KT: Clearly if someone is in such an acute state that they need to be hospitalized then we do that. But what we found through the CSU is more than 70 percent of the patients we've seen, and at this point we've seen well over 2,000 since it opened last year, are taken care of with a far less intense level of services.
That's terrific for the patients — it's safer and they don't get mired in an intense inpatient stay that they really don't need. We see 70 percent Medicaid patients and 20 percent are on Medicare, so it's better for the government payer patients; it's a much less expensive mode of treatment, though that's never our driving factor, and it's better quality care. We've already seen great outcomes from that.
Q: What was the process like creating and growing the program?
KT: It went pretty quickly. You know, you think about it and it's not that capital intensive. It took 6 months for the pilot and now that the larger unit is under construction, we just have typical hospital construction duration. We started with 12 recliners, and the demand is so great that we are 90 percent of the way through an expansion to 34 recliners. I can guarantee those are going to be filled up.
A lot of what we're doing at Sinai is helping Chicago decriminalize mental illness. It's a huge problem across the country, but we're looking to help the most vulnerable people in Chicago, so the CSU has been very exciting. We have plans to open one on our north campus, at Mount Sinai Hospital, but first we're going to finish the expansion down south [at Holy Cross].
Q: What kinds of partnerships do you have?

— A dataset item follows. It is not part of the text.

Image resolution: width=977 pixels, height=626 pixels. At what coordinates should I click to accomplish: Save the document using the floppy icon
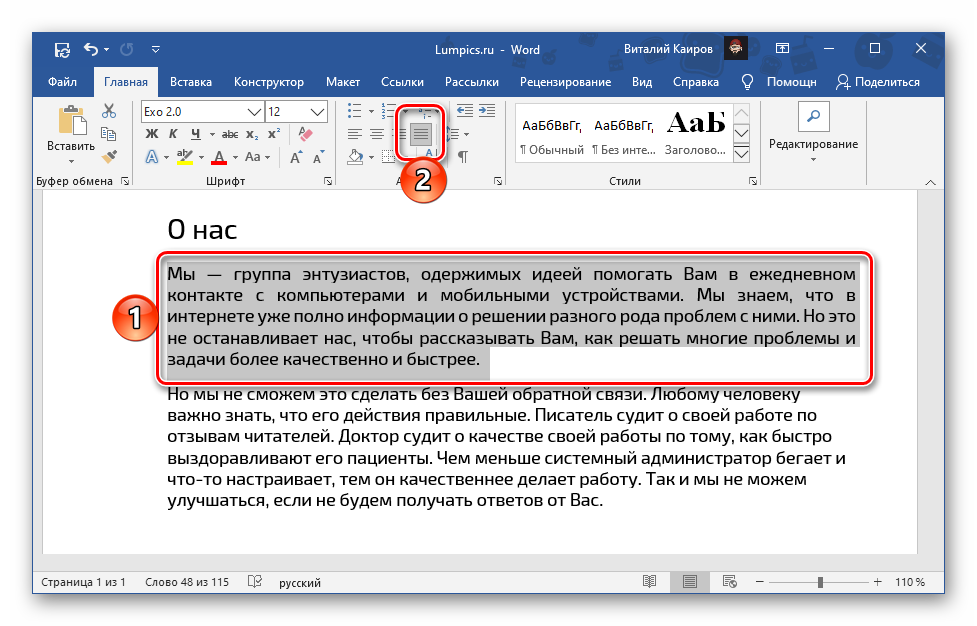pyautogui.click(x=63, y=49)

KT: We work with Cook County Sheriff Tom Dart and his office, because so many people are arrested not because of criminal or illegal activity but because they are an undiagnosed behavioral health patient. The county jail is the nation's largest psych hospital. We're going to be a drop-off site for the Chicago Police Department, and the sheriff's department has said the work we're doing in behavioral health is a Christmas present.
Seventy-two percent of the people we see in the CSU aren't admitted; that in itself is a success. A lot of the people are getting in and out in less than three hours, instead of a full day to as many as three days in an ED. That is a success.
Q: What advice do you have for hospital leaders looking to create their own CSU?
KT: I think the most important thing is to have the partners for collaboration, because one of the key benefits for this model is that patients leave with their follow-up appointments, whether it's for substance abuse or counseling or safe housing or medications. I don't know many organizations that can go it alone with every care need and every social need. So we have very tight relationships in the community to make sure we can give people ready and reliable access to these services.
We all have the same end goal: We want the people who should not be in the prisons to get the right type of care, be safe and be well. Everybody is focused on that. People getting out after having served their time are frequently referred to us, and we want to make sure the next chapter is productive for the patients, for their families and for Chicago.